Department I of Internal Medicine, University at Cologne, Cologne, Germany.
Clin Cancer Res. 2010 Jul 1;16(13):3390-8. doi: 10.1158/1078-0432.CCR-10-0232. Epub 2010 Jun 22.
There is evidence that vascular endothelial growth factor (VEGF) is a critical microenvironmental factor that exerts angiogenesis-independent effects on the survival of chronic lymphocytic leukemia (CLL) cells. Vatalanib and pazopanib are potent orally available VEGF receptor tyrosine kinase inhibitors. We investigated the efficacy and selectivity of both compounds in CLL cells, simulated potential combination with conventional cytostatics, and tested the effect of both substances on CLL-like tumor xenografts.

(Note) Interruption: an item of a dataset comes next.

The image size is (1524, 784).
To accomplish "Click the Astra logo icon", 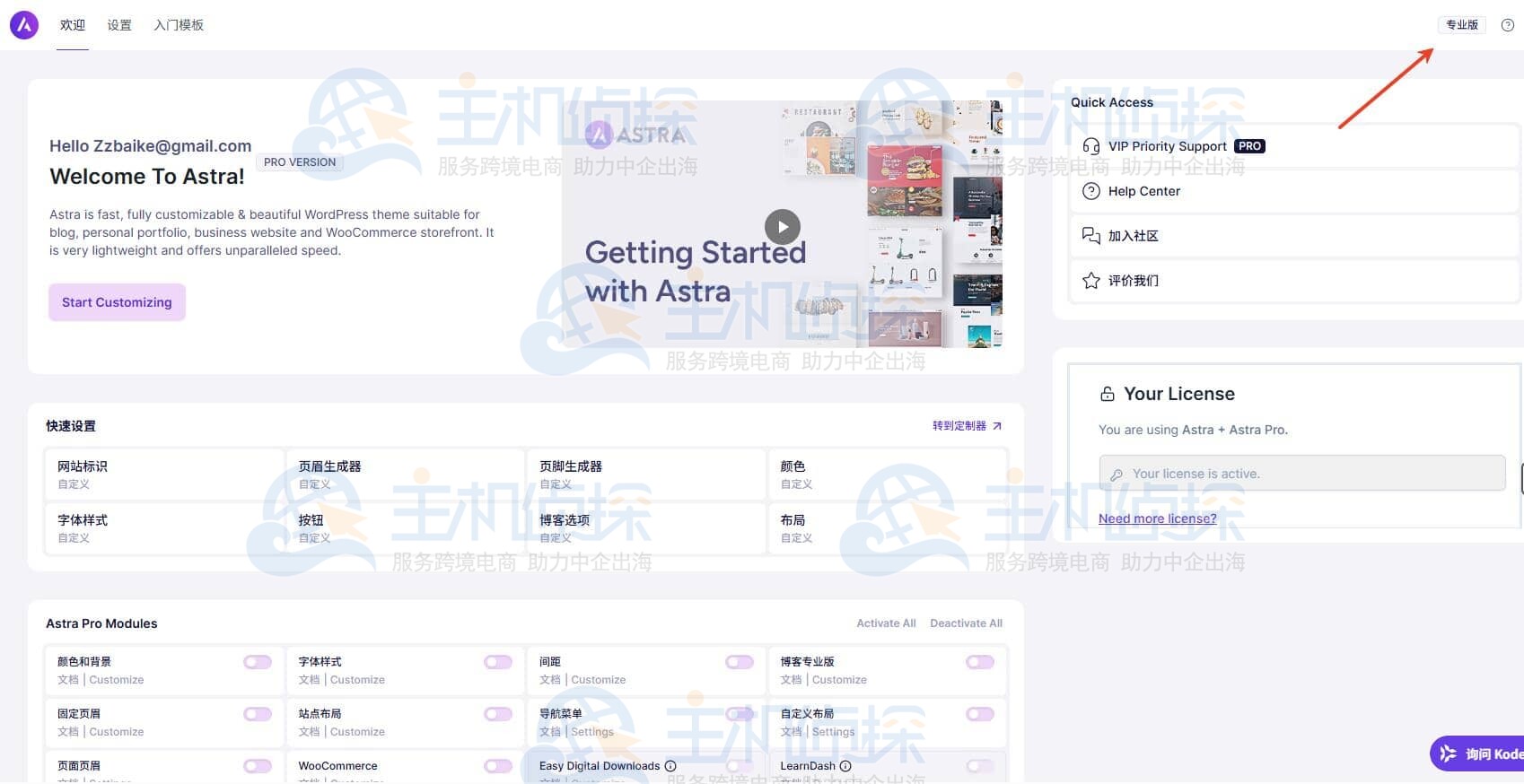I will coord(24,25).
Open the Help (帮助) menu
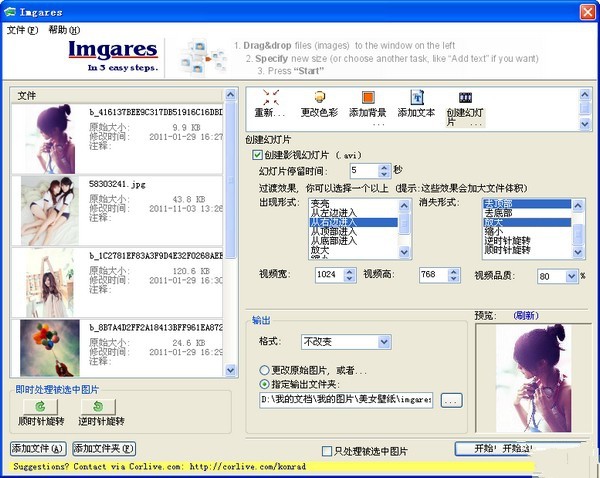The image size is (600, 478). click(64, 30)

Primary CLL and normal peripheral blood cells were tested for viability after incubation with varying concentrations of both inhibitors. Further, phosphorylation status of VEGF receptor on treatment, caspase activation, and poly(ADP-ribose) polymerase cleavage were assessed. Combinations of each inhibitor with fludarabine, vincristine, and doxorubicin were analyzed for possible synergistic effects in vitro. For in vivo testing, mice grafted with the CLL-like cell line JVM-3 were treated orally with each inhibitor.
Vatalanib and pazopanib decreased phosphorylation of the VEGF receptor, along with induction of apoptosis in CLL cells in clinically achievable concentrations. Healthy B cells were only mildly affected. Immunoblots showed downregulation of the antiapoptotic proteins XIAP and MCL1, whereas poly(ADP-ribose) polymerase cleavage was increased. Combinations with conventional cytostatic agents resulted in synergistic effects. Treatment of xenografted mice with 100 mg/kg of body weight for 21 days resulted in tumor inhibition rates of 76% (vatalanib) and 77% (pazopanib). In two mice, a total tumor eradication could be observed. No gross systemic toxicity occurred.
We conclude that VEGF inhibition is a promising new therapeutic approach in CLL. Vatalanib and pazopanib seem to be effective and safe candidates to be further evaluated for this purpose.
有证据表明,血管内皮生长因子(VEGF)是一种关键的微环境因子,对慢性淋巴细胞白血病(CLL)细胞的存活具有血管生成独立的作用。瓦他拉尼布和帕唑帕尼是两种有效的口服 VEGF 受体酪氨酸激酶抑制剂。我们研究了这两种化合物在 CLL 细胞中的疗效和选择性,模拟了与常规细胞毒药物的潜在联合,并测试了这两种物质对 CLL 样肿瘤异种移植物的影响。
用不同浓度的两种抑制剂孵育后,检测原代 CLL 和正常外周血细胞的活力。此外,还评估了 VEGF 受体在治疗时的磷酸化状态、半胱天冬酶激活和聚(ADP-核糖)聚合酶裂解。分析了每种抑制剂与氟达拉滨、长春新碱和阿霉素的联合应用,以评估体外协同作用的可能性。为了进行体内试验,用 CLL 样细胞系 JVM-3 移植的小鼠进行了口服治疗。
瓦他拉尼布和帕唑帕尼降低了 VEGF 受体的磷酸化水平,并在临床可达到的浓度下诱导 CLL 细胞凋亡。健康 B 细胞仅受到轻微影响。免疫印迹显示抗凋亡蛋白 XIAP 和 MCL1 下调,而聚(ADP-核糖)聚合酶裂解增加。与常规细胞毒药物联合使用可产生协同作用。用 100mg/kg 体重的剂量治疗移植的异种移植物小鼠 21 天,可使肿瘤抑制率达到 76%(瓦他拉尼布)和 77%(帕唑帕尼)。在两只小鼠中,观察到完全消除肿瘤。没有发生明显的全身毒性。
我们的结论是,VEGF 抑制是 CLL 的一种有前途的新治疗方法。瓦他拉尼布和帕唑帕尼似乎是有效的、安全的候选药物,可进一步对此进行评估。